Exercise details:
Output the records exactly as they appear, from the line with "Given: Open the 球员数据表 link" up to and including the line with "click(142, 195)".

● ● ● ● ●

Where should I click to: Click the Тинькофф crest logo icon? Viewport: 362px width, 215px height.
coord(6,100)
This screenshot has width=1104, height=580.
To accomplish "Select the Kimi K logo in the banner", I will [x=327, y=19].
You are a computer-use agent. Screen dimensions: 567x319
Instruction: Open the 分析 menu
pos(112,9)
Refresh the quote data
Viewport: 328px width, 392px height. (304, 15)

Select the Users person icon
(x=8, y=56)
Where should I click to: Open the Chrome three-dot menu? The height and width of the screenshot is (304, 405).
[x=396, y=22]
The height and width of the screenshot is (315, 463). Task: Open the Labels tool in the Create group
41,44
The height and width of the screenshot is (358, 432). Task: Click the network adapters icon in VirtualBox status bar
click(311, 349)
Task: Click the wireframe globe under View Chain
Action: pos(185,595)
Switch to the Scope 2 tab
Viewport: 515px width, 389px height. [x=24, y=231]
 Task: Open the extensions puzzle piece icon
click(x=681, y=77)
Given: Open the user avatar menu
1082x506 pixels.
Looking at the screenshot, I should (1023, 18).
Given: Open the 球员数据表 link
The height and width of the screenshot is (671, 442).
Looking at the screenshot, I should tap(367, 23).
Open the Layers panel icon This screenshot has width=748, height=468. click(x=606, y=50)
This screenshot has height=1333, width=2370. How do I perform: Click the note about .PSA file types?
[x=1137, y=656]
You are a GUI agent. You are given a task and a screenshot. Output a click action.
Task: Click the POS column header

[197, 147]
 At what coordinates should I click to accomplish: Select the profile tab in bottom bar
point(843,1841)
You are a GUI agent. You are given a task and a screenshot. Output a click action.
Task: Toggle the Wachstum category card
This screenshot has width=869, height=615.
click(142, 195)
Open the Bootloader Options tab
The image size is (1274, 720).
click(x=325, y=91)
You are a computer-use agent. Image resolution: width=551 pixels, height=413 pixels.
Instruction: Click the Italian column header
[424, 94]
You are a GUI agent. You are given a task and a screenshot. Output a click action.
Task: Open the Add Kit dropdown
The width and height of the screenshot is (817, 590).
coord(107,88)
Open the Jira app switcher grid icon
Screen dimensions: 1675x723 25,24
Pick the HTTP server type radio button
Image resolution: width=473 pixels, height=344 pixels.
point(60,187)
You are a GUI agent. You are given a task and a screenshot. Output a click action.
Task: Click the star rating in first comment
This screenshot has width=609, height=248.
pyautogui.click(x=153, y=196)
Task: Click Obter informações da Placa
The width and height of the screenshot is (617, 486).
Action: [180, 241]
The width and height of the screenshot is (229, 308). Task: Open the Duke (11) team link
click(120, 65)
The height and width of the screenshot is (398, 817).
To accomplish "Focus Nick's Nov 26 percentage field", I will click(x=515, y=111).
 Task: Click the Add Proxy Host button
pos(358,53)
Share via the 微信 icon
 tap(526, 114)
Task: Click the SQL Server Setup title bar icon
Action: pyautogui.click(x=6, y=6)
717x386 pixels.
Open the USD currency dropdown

● ● ● ● ●

Finished answer:
Given: Open the 球员数据表 link
The height and width of the screenshot is (671, 442).
Looking at the screenshot, I should tap(367, 23).
Open the Layers panel icon This screenshot has width=748, height=468. click(x=606, y=50)
This screenshot has height=1333, width=2370. How do I perform: Click the note about .PSA file types?
[x=1137, y=656]
You are a GUI agent. You are given a task and a screenshot. Output a click action.
Task: Click the POS column header

[197, 147]
 At what coordinates should I click to accomplish: Select the profile tab in bottom bar
point(843,1841)
You are a GUI agent. You are given a task and a screenshot. Output a click action.
Task: Toggle the Wachstum category card
This screenshot has width=869, height=615.
click(142, 195)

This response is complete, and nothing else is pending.